Monday, July 28, 2008

Jhumpa Lahiri: Unaccustomed Earth

Soon, likewise, my old native town will loom upon me through the haze of memory, a mist brooding over and around it; as if it were no portion of the real earth, but an overgrown village in cloud-land, …. Henceforth, it ceases to be a reality, of my life. I am a citizen of somewhere else. - Nathaniel Hawthorne

Jhumpa Lahiri is known for her excellent prose, attention to details, and realism. As readers of this book will find that these short stories, just like life, have no final resolution, they continue to live in the reader's imagination. The book consists of two parts. The first part has five stories, and the second has three stories about the same two protagonists, Hema and Kaushik.

My favourite from this collection is the last three stories about Hema and Kaushik's families, friendships, relationships, and love. These stories provide the perfect culmination of the themes Lahiri discusses in this book. The first story from the trilogy, shows the development of friendship between Hema and Kaushik's parents. In spite of the lack of shared interests, their parents become friends for the sake of their shared Bengali culture. The friendship between the parents show that in the foreign land, away from their blood relatives, people of the same ethnicity act as substitute families.

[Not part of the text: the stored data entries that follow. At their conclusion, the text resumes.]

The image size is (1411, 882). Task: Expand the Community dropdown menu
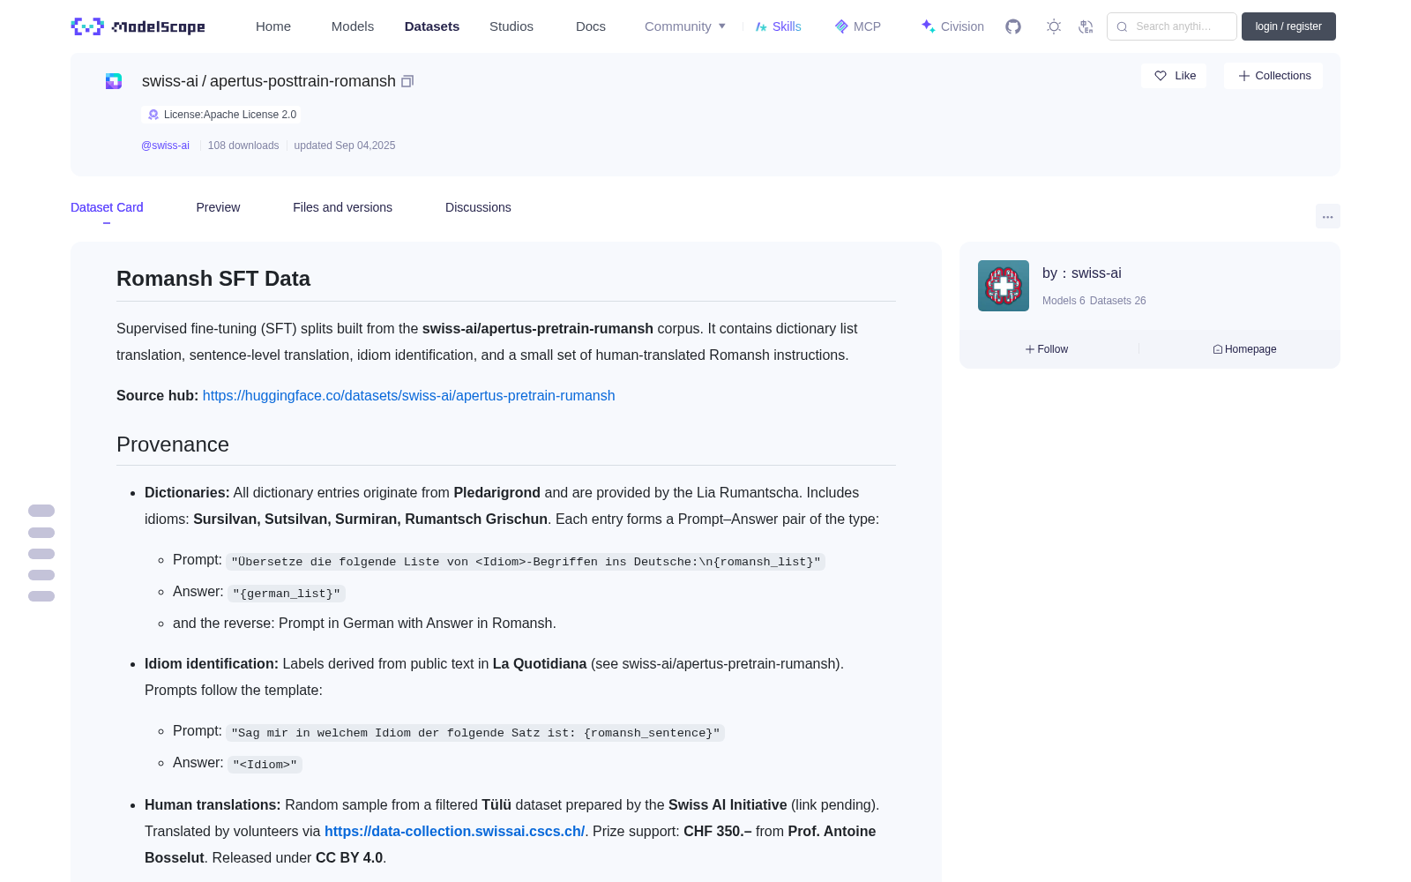(685, 26)
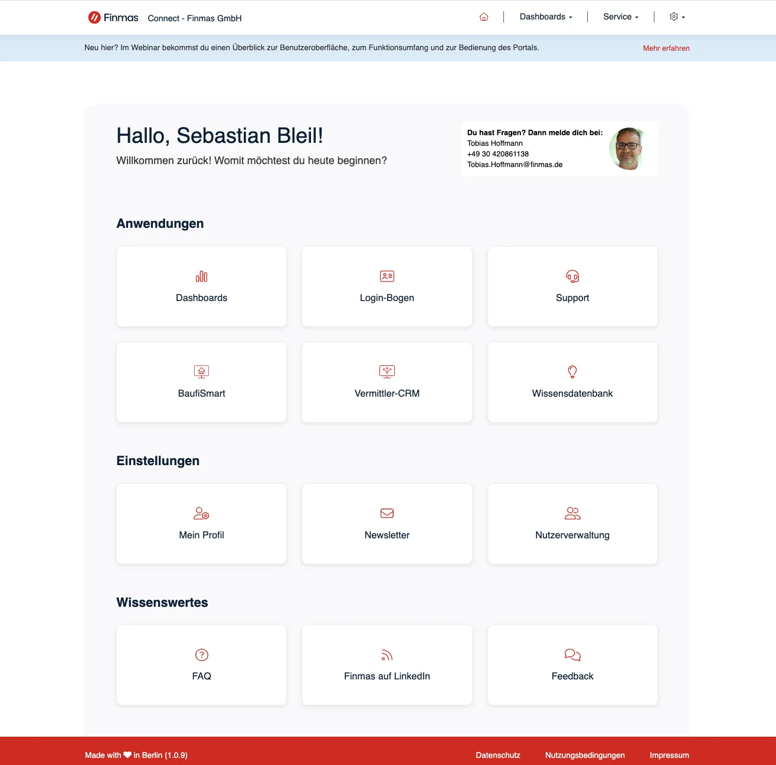Viewport: 776px width, 765px height.
Task: Click the Finmas auf LinkedIn feed icon
Action: coord(387,655)
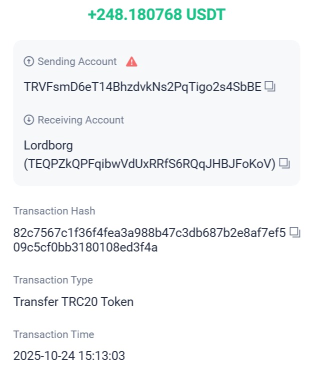Click the Transaction Time label
The image size is (312, 378).
coord(54,335)

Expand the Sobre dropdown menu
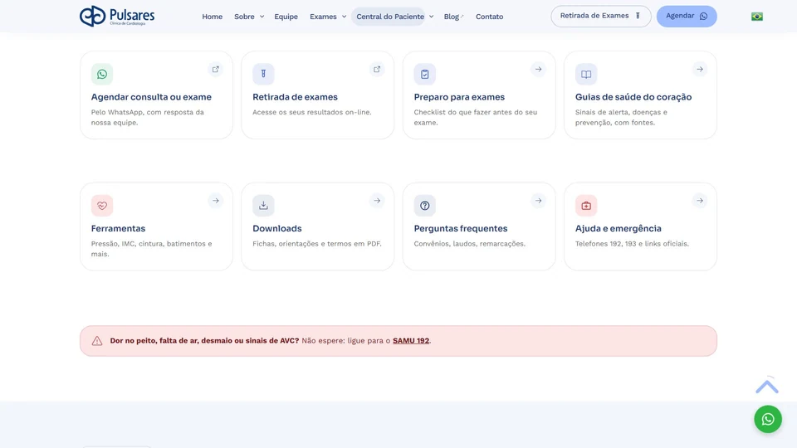(x=249, y=17)
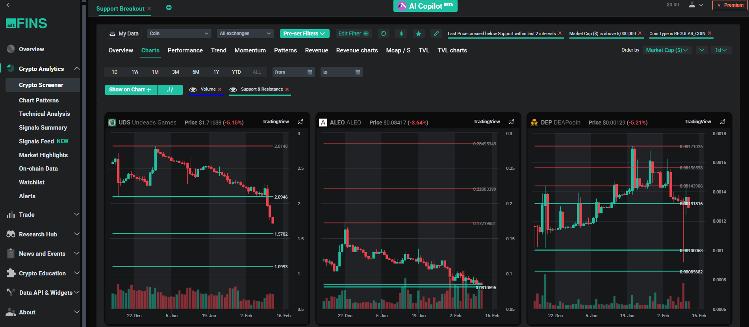Open the Coin dropdown

pyautogui.click(x=179, y=33)
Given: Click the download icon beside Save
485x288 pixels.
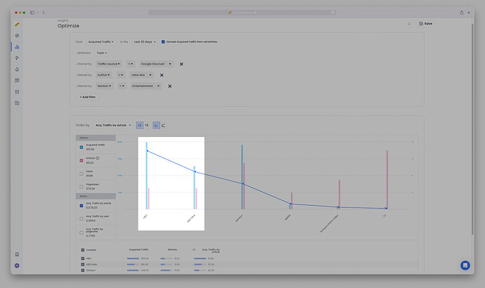Looking at the screenshot, I should click(408, 23).
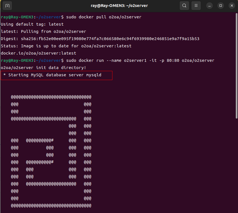Click the 'Using default tag: latest' line
The height and width of the screenshot is (213, 238).
tap(32, 24)
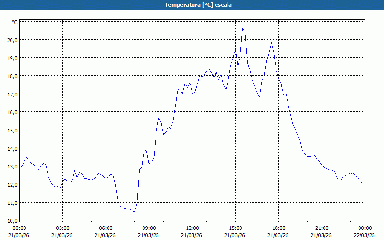
Task: Select the 20,0 y-axis label
Action: (x=12, y=40)
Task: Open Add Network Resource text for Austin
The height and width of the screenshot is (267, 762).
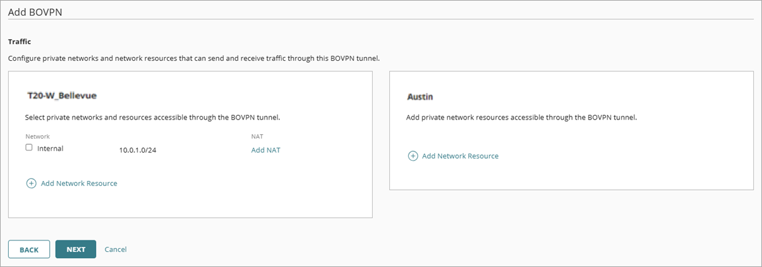Action: [460, 156]
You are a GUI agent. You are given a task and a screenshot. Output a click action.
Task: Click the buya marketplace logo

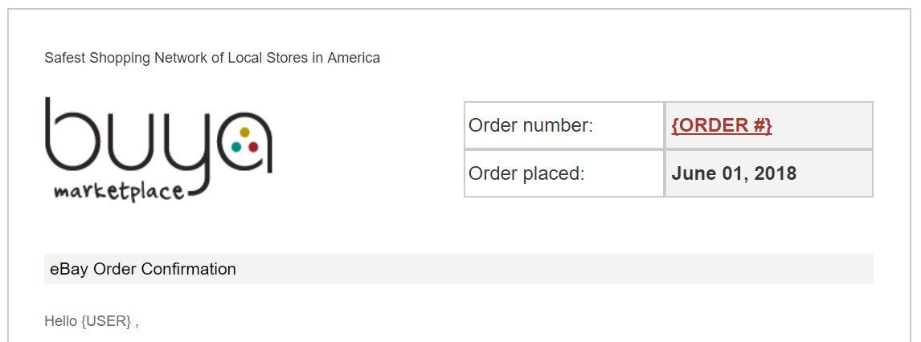[x=158, y=150]
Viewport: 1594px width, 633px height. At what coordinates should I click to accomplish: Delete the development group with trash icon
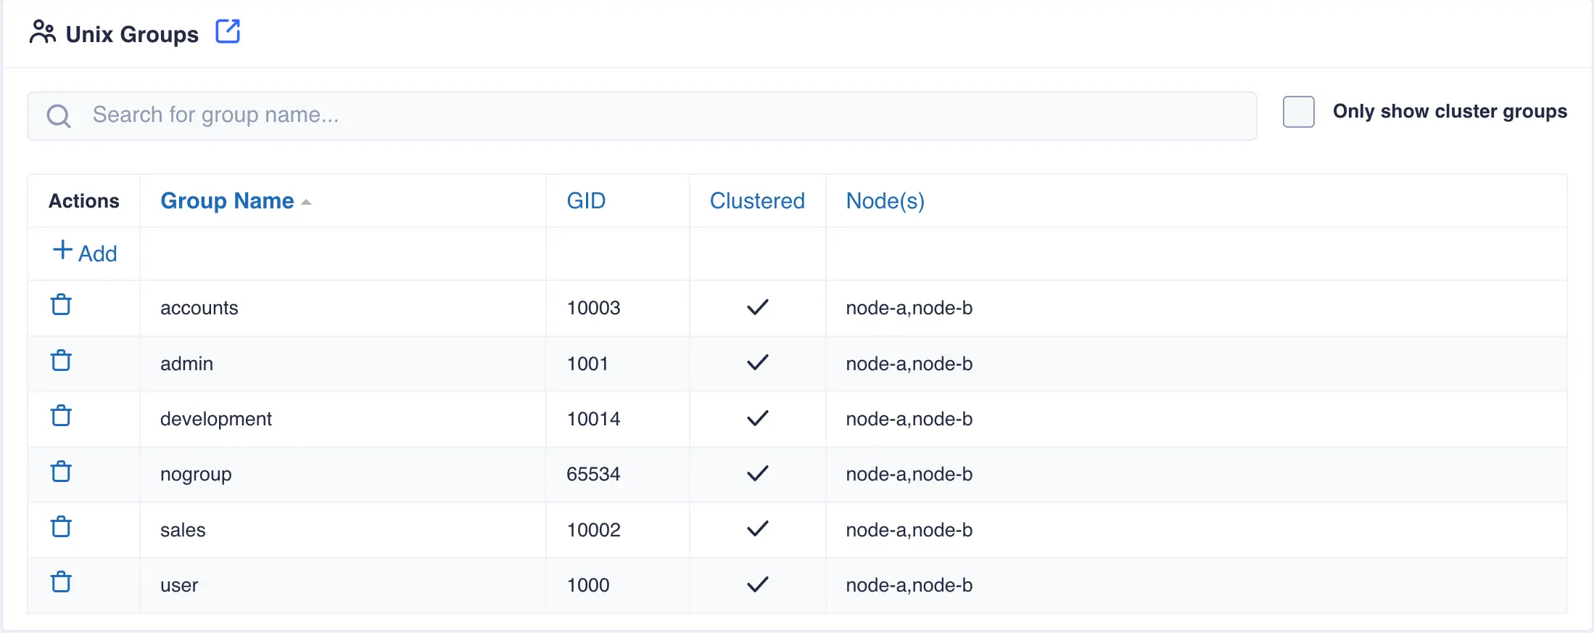(x=62, y=416)
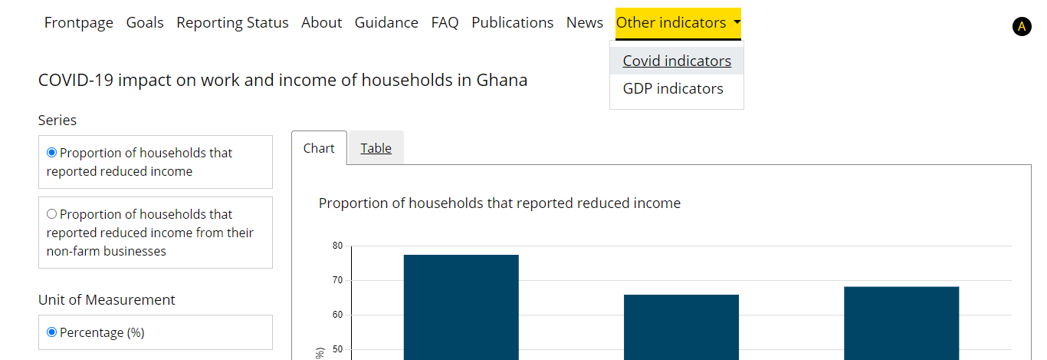
Task: Switch to the Chart tab
Action: point(319,148)
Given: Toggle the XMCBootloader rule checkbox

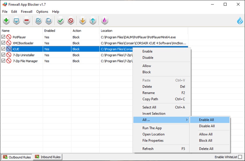Looking at the screenshot, I should pyautogui.click(x=3, y=43).
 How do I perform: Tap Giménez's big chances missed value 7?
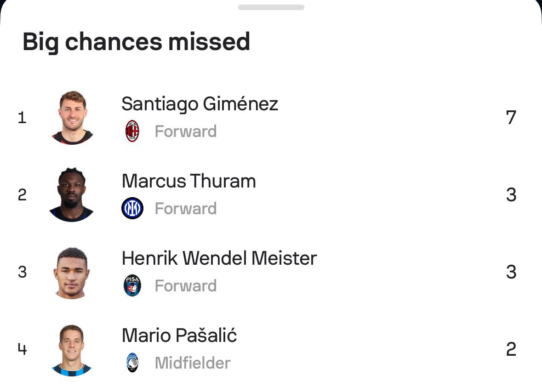click(x=511, y=118)
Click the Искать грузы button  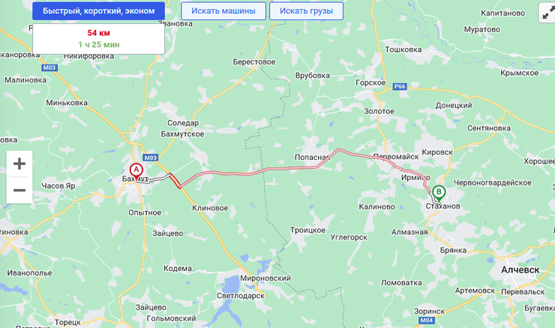click(306, 11)
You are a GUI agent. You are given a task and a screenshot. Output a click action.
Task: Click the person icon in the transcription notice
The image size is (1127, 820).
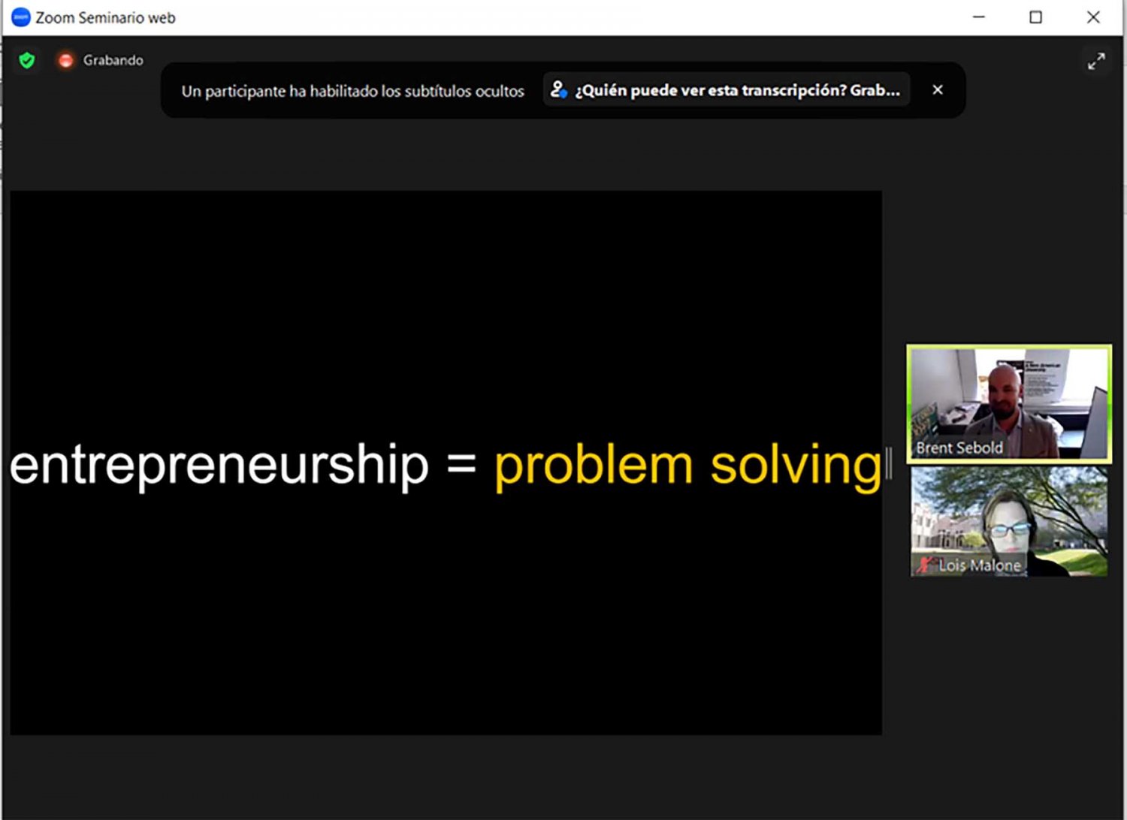558,90

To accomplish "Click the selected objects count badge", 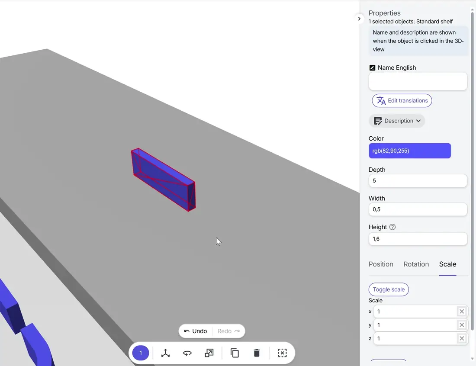I will tap(141, 353).
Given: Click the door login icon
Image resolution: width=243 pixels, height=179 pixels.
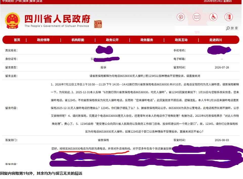Looking at the screenshot, I should click(x=229, y=17).

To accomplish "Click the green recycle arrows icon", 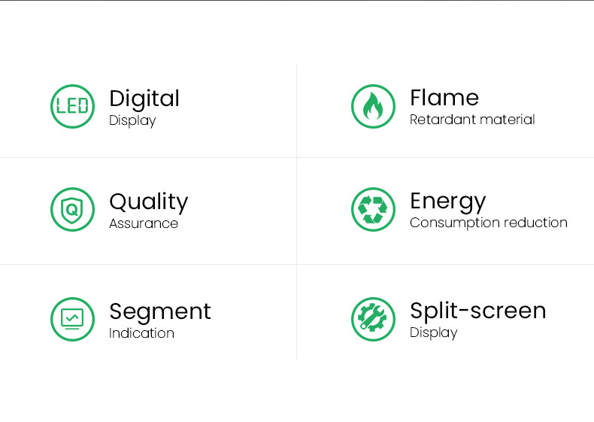I will tap(373, 209).

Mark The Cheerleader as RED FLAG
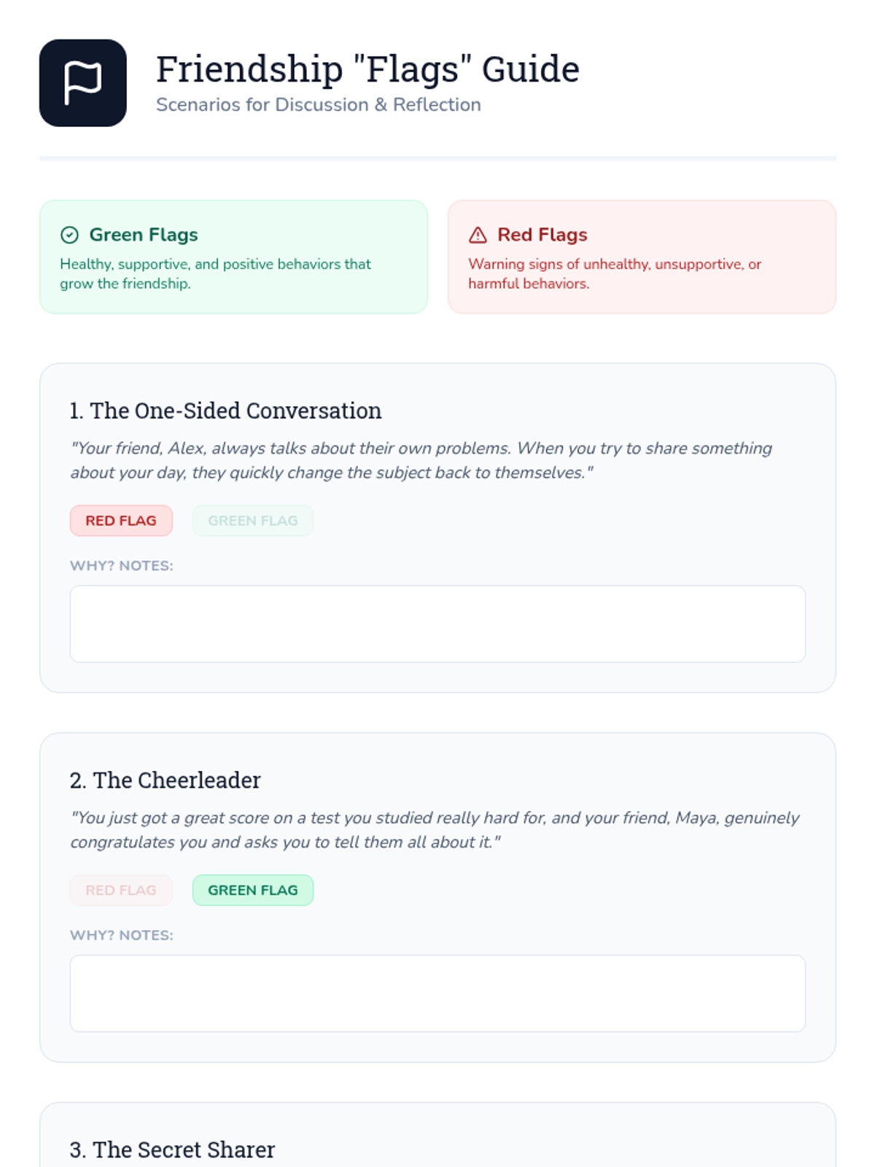pos(121,890)
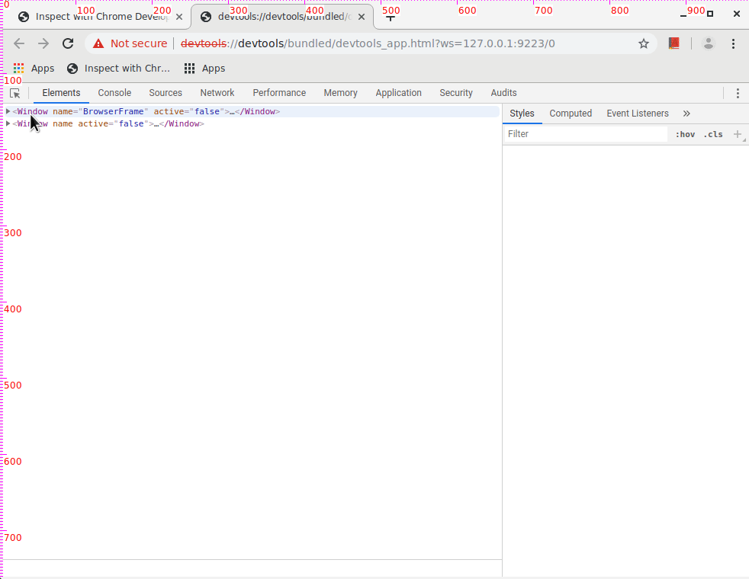Open the Network panel tab
This screenshot has width=749, height=579.
tap(217, 93)
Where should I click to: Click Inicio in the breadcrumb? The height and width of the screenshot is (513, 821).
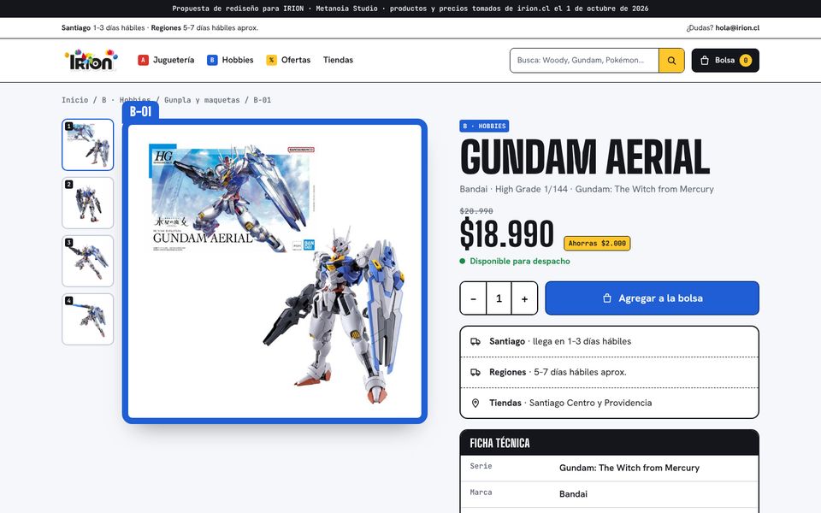point(75,100)
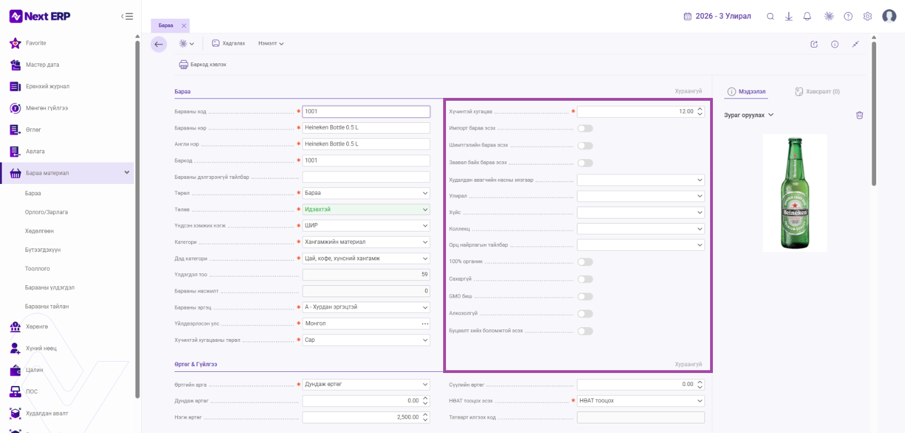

Kaushik who moved a lot in his childhood sees himself as a man without a country, and chooses a profession that supports his nomadic nature. Just like their parents who bonded over their shared Bengali culture, it is familiarity that reunites Hema and Kaushik. Kaushik realizes that Hema is the only girl, he has ever been with, who has met and known his mother. The last few pages of the trilogy were very hard to read for me, as I knew where the story was headed.

The book, like Lahiri's previous work, left me more sensitive of my surroundings, and in a very introspective state.